I don’t think this is a “resolution” so much as it is a missing piece of my lifestyle. I once took the time to write a blog post several days a week; which perhaps was more like social journaling (back on Xanga when that was it’s primary function, before social media became streamlined and mainstream). Long after that, a little more than 10 years ago, I kept up a blog that coincided with the musical adventures Jess and I had, moving from AZ to GA, pursuing this dream as “Ananias” from our few artist-career-wins and open doors. I shared progress on our house remodel and progress on our studio album constantly.

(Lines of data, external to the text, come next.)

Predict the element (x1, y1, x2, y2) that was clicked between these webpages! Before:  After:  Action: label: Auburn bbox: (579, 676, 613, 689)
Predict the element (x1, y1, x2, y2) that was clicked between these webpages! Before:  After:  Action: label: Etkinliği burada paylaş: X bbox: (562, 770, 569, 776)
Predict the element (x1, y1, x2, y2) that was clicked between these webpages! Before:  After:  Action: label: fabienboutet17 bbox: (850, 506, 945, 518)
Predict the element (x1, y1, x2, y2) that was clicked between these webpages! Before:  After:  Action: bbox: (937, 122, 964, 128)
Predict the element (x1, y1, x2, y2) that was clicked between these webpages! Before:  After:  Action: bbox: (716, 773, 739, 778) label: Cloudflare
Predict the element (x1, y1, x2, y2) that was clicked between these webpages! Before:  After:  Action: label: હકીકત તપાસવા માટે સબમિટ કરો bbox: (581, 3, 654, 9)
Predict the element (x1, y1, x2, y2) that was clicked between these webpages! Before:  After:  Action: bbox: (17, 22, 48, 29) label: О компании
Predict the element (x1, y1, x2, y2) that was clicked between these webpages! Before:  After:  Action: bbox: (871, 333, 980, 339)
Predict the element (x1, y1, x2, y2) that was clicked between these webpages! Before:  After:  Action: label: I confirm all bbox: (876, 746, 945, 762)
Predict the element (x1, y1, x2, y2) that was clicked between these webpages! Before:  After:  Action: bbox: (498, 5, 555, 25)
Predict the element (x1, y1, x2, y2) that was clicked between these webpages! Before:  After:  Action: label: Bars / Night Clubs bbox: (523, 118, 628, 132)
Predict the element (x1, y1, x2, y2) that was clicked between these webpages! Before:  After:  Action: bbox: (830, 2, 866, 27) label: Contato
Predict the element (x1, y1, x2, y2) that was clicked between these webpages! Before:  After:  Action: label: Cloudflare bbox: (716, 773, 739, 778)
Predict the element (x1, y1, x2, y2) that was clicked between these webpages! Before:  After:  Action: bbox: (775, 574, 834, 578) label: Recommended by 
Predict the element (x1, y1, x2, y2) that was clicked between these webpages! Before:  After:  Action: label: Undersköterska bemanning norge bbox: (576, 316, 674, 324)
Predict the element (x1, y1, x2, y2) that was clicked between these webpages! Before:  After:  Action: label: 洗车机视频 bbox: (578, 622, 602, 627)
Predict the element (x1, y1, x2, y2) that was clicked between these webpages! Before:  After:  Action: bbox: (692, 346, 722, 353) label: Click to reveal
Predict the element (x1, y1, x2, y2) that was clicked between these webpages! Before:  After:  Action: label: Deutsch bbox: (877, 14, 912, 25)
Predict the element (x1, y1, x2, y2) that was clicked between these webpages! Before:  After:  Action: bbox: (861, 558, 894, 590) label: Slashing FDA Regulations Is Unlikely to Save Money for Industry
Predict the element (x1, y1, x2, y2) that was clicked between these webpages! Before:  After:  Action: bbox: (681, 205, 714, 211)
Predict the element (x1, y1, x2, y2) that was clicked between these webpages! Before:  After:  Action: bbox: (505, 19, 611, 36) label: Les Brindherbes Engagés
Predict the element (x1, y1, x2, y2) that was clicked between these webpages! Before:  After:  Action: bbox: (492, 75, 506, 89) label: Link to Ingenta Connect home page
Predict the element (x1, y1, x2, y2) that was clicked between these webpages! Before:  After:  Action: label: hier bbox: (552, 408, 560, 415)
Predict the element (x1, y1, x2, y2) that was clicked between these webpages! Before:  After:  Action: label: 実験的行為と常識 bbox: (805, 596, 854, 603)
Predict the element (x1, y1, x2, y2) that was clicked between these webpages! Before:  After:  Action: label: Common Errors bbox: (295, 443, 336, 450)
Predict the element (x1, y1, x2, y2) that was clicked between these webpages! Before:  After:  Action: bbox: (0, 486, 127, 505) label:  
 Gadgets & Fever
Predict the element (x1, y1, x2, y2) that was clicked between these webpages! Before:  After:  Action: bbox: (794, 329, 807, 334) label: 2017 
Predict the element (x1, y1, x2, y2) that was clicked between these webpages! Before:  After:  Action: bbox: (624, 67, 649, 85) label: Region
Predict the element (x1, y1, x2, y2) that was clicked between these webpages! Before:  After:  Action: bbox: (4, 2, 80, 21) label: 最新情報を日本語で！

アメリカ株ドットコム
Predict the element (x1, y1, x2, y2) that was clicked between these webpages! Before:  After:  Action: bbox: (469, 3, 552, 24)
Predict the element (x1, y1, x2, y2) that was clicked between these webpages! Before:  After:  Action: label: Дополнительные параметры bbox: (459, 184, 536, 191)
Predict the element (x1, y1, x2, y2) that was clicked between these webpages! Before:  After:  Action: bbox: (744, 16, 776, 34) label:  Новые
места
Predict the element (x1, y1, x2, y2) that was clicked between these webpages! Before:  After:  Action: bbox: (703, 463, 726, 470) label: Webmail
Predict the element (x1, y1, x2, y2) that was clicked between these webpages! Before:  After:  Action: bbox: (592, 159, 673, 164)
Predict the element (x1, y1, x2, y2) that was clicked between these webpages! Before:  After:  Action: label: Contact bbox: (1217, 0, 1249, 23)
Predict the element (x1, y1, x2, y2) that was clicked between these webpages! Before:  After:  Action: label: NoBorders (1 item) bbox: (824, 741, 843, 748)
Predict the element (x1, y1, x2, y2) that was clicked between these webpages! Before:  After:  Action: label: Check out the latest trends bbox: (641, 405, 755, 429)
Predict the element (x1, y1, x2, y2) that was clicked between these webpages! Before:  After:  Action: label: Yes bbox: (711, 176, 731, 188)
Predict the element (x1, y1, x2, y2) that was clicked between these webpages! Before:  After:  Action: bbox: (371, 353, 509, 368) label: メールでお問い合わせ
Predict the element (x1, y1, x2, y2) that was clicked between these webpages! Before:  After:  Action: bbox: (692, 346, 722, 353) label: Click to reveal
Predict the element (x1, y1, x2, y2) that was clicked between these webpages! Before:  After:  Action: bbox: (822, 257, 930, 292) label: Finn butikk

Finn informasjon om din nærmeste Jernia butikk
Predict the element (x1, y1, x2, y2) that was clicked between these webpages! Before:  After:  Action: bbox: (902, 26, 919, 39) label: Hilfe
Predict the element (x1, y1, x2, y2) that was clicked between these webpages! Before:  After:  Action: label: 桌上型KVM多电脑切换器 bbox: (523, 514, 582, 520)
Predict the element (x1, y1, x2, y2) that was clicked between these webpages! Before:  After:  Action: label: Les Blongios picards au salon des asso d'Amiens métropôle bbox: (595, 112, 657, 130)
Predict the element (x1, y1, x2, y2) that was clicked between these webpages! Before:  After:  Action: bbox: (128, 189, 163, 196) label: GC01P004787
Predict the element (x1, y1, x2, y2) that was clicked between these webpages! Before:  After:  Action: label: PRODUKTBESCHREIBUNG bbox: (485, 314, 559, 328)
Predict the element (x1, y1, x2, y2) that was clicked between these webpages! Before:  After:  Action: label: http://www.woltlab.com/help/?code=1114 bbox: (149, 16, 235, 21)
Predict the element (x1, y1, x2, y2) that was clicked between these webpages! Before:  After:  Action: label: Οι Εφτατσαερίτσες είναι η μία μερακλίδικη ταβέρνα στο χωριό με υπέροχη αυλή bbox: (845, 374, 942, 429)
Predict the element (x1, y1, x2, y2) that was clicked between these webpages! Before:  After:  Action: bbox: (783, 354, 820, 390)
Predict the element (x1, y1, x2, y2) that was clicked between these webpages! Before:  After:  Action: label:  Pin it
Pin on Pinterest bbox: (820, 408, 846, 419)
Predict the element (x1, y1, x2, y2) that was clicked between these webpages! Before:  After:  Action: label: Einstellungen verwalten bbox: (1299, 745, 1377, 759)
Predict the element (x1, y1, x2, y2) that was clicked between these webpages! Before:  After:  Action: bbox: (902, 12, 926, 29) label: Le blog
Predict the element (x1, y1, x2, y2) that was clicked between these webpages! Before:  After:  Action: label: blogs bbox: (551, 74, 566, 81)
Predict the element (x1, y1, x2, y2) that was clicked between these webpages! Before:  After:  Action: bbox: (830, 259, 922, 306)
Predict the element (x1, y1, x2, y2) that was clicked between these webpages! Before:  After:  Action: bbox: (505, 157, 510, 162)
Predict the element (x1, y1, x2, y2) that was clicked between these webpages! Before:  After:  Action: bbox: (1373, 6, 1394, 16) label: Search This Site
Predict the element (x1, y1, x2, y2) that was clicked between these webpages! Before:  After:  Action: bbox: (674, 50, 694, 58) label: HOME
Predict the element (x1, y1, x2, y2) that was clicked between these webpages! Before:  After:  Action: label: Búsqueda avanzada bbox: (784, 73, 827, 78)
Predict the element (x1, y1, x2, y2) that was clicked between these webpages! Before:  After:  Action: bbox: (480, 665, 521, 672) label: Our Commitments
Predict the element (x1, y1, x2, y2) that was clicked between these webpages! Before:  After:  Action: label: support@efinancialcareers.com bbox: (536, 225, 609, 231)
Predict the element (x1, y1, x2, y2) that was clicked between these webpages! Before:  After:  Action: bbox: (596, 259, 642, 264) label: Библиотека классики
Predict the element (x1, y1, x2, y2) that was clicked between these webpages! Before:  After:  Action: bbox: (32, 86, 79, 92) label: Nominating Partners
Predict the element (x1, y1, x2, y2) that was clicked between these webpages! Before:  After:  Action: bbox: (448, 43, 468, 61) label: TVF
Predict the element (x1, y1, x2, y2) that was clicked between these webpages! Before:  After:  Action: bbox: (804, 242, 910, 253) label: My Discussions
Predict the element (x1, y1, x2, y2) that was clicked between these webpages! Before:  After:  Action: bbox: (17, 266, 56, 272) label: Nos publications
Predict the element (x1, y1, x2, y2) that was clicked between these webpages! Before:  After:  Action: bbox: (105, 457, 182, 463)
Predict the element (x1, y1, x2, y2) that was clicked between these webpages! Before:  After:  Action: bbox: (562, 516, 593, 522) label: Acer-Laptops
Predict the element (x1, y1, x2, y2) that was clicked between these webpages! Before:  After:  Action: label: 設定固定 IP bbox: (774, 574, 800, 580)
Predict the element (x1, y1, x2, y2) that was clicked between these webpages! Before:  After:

Then “life happened” for a decade. It’s not that the events of my life weren’t worth sharing anymore; I just stopped making this assessment internally. I had a perspective shift; whether it was humility or discouragement. Maybe my life has felt less than worth-sharing or even been hard to consider as being significant enough to assess. I suppose I’ve mentally and somewhat spiritually been on “autopilot”; having kids, running a business, working on “some little projects” and not really reaching for anything more-significant. I have an only somewhat stable and only somewhat healthy lifestyle… but now I want more.

As I’m writing, it brings back this nostalgia of feeling my thoughts and life are worth writing about; worth working on and developing.

As a contrast, at this time of the day, I’d usually be either back in bed for an hour because I stayed up late consuming media, or I’d be back at it this morning, consuming media now instead of late last night. Why wouldn’t my own journey and mental clarity be worth more than something I can’t even hardly recall, but definitely wasted thousands of “right-nows” on?

In taking our time more seriously this New Year, Jess and I realized it only takes about 90 minutes to work out and have this “quiet time” every day; and would make such a big difference in our lives as it becomes a habit part of our healthy lifestyle again.